Paz’s testimony behalf of Infowars was marred with frequent and repeated declinations to respond to the questions asked because her knowledge of the company was limited. Attorney Christopher Mattei, who represents the Sandy Hook families in Connecticut, seemed to both loathe and exploit that situation.
Mattei at times openly chided the company for not choosing a more thoroughly versed individual with intimate knowledge of the entity’s finances and operations to face questions in the Constitution State. He repeatedly suggested that Free Speech Systems could have sent Jones to speak on its behalf — Jones owns and controls the company — and that the company failed to provide key information to Paz for a pretrial review. In other words, per Mattei’s questioning, the company was trying to hide its affairs from the jury.
Paz said she hadn’t spoken to Jones in the five months prior to trial, wasn’t provided videos of key broadcasts, and at one point suggested she had seen an important email that Mattei believed didn’t exist. As to the latter, he asked Paz to review her materials and to produce the email in question when she returned to court tomorrow. Paz suggested she may have been misconstruing an article with an email.
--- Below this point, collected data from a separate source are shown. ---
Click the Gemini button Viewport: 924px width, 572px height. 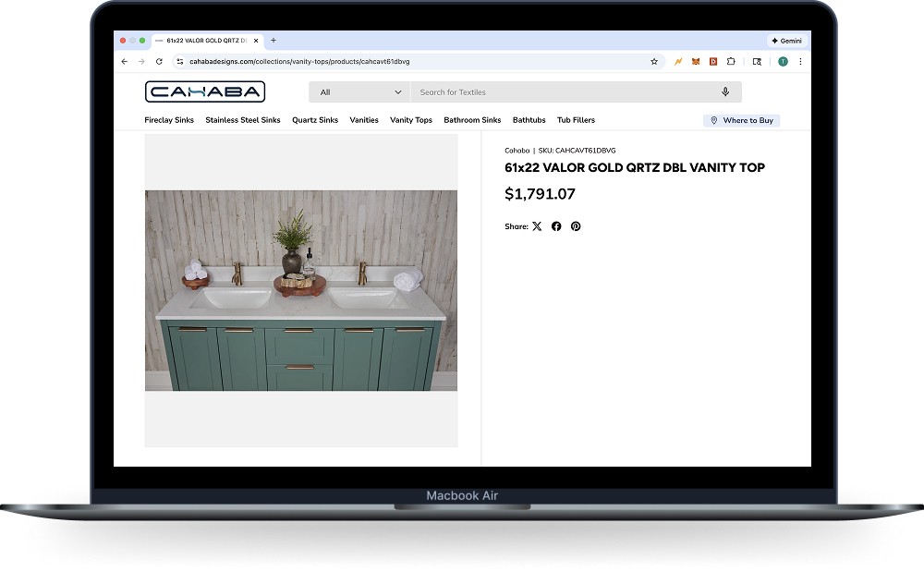coord(786,41)
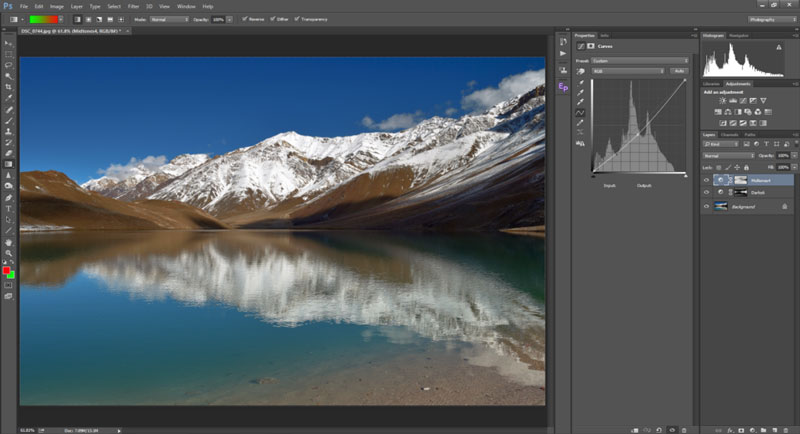Open the gradient preview picker
The width and height of the screenshot is (800, 434).
(x=41, y=19)
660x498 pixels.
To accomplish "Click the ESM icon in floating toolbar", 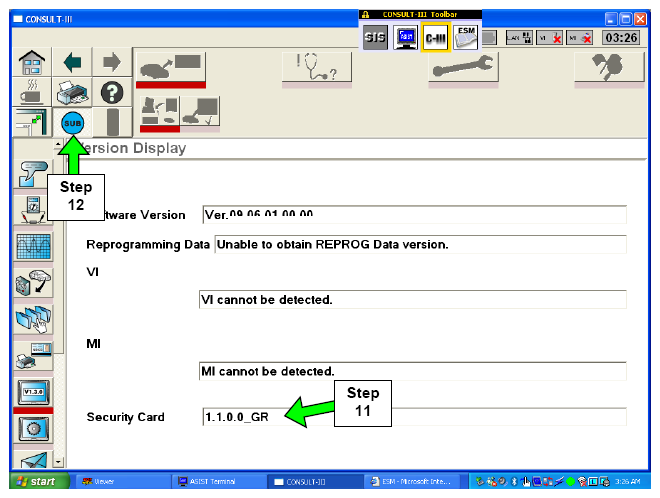I will tap(465, 37).
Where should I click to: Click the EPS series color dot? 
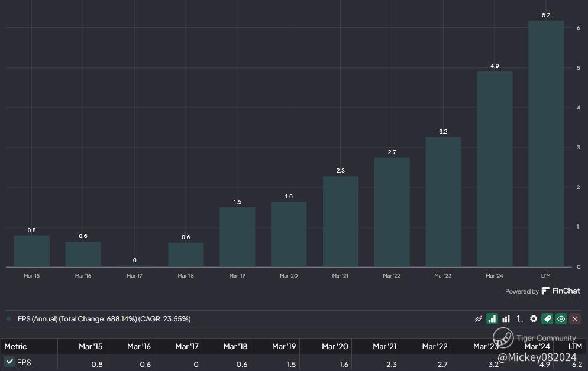click(9, 319)
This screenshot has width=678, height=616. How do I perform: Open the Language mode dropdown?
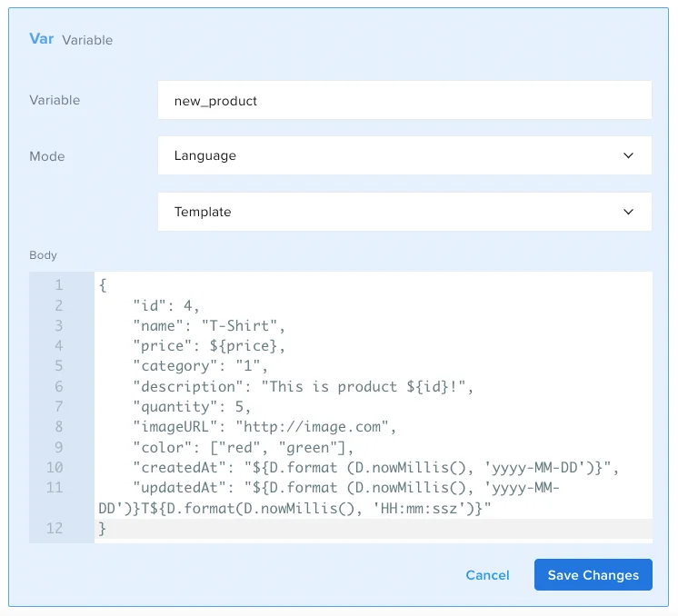click(x=404, y=156)

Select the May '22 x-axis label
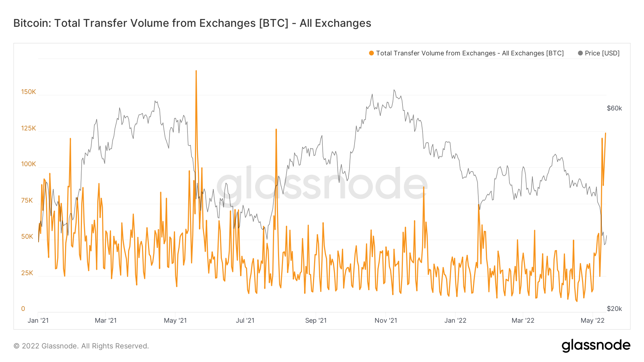(x=592, y=321)
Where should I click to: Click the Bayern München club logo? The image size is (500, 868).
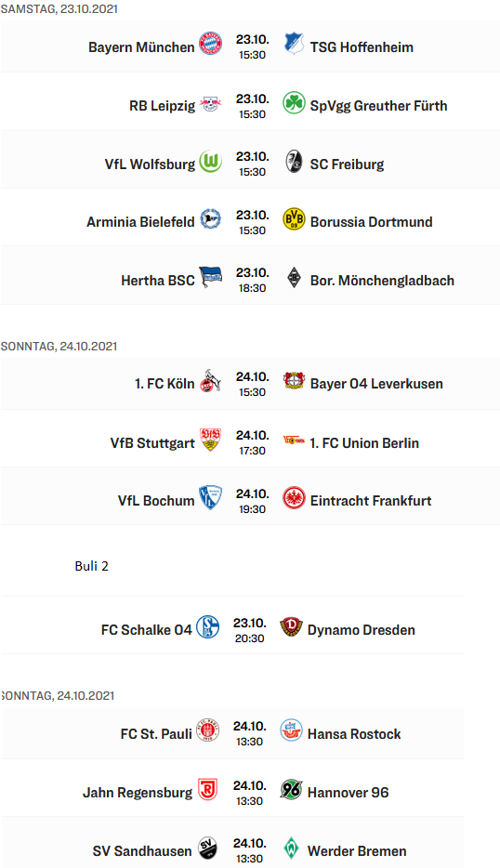[210, 43]
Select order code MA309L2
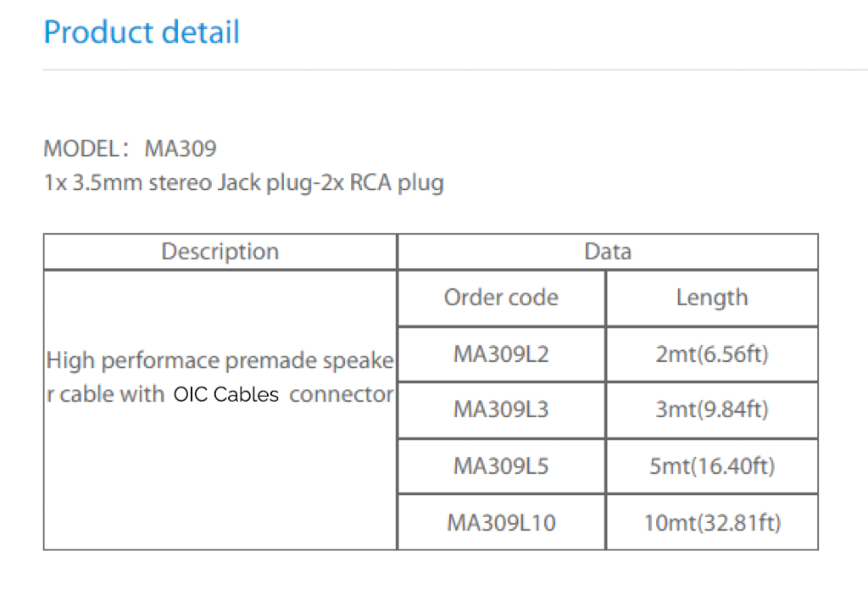 (501, 354)
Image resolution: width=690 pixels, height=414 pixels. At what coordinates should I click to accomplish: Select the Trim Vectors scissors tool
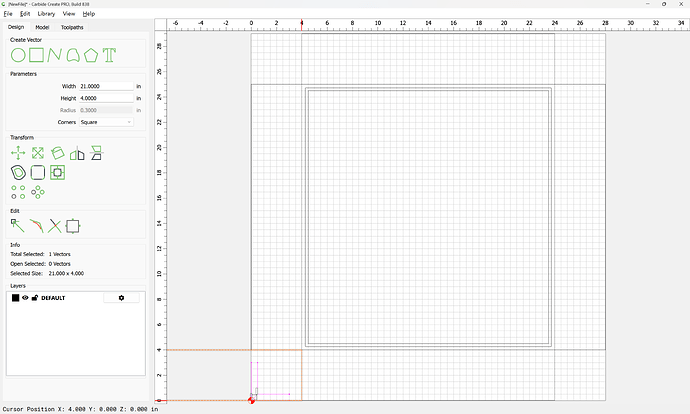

During the back-and-forth between Paz and Mattei, a theory by the plaintiffs emerged. Mattei suggested that Jones watched audience metrics on platforms such as Google Analytics and looked for topics and trends that brought large numbers to his broadcast. Those numbers, the questioning and the testimony suggested, would push more viewers and listeners to purchase the vitamins and supplements Jones advertises on his company’s platforms. Paz testified that the sales of those supplements brought in the bulk of Infowars’ revenue. More specifically — and to Mattei, more nefariously — Jones would look for strong sales days and then replicate or revisit the same topics on future broadcasts in order to replicate strong sales.
The two used the terms Infowars and Free Speech Systems interchangeably throughout the day’s questions and answers.
Mattei noted that Infowars saw an audience increase in 2013 after Jones floated theories about Sandy Hook being a “hoax.”
“I can’t recall the numbers as I’m sitting here,” Paz responded, but she did agree that the numbers spiked.